# [EXTRAIT]

05 janvier 2017
L'impôt progressif sur les successions, un impôt davantage libéral que conservateur
Dans leurs programmes présidentiels respectifs (lire mon article: La transmission du patrimoine, une question peu présente dans le débat présidentiel), Vincent Peillon et Emmanuel Macron proposent d'augmenter l'impôt sur les successions.
Loin d'être anti-libérale, cette proposition renoue en réalité avec l'origine libérale de l'impôt progressif sur les successions. Le libéral défend en effet l'individu atomisé et l'égalité des chances. Tandis que le conservateur défend l'individu enraciné et la transmission familiale.
Au XXe siècle, les conservateurs sont dans leur grande masse devenus des conservateurs libéraux, tandis que les libéraux se sont majoritairement trouvés représentés par des libéraux conservateurs. Au point qu'il est aujourd'hui souvent difficile, sauf à regarder la généalogie des partis politiques, de savoir à droite si l'on se trouve en présence d'un conservateur libéral ou d'un libéral conservateur.

# [LISTE DES TÂCHES]
A: Relevez dans l'extrait sur l'impôt sur les successions tout ce que défend le libéral et tout ce que défend le conservateur.
B: Reprenez s'il vous plaît l'extrait sur l'impôt sur les successions après sa dernière phrase et poursuivez-le.
Les lignes qui suivent n'ont aucun rapport avec l'extrait.

# [DONNÉES FOURNIES]
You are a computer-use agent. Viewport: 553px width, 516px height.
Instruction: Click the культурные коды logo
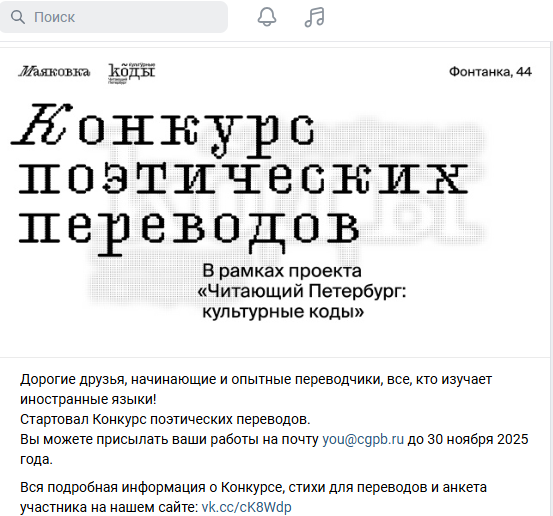pyautogui.click(x=132, y=73)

# [RÉPONSES PAR TÂCHE]
A: Le libéral défend l'individu atomisé et l'égalité des chances ; le conservateur défend l'individu enraciné et la transmission familiale.

B:
Il en était tout autrement au XIXe siècle. Les libéraux (défenseurs des intérêts de la bourgeoisie) représentaient alors la gauche, face aux conservateurs (défenseurs des intérêts des grands propriétaires fonciers) qui représentaient la droite.
L'impôt progressif sur les successions est issu d'un projet de loi du jeune ministre libéral Raymond Poincaré, en septembre 1894. Davantage conservateur que libéral, le Sénat bloqua le texte, et l'impôt progressif sur les successions ne fut finalement adopté qu'en février 1901.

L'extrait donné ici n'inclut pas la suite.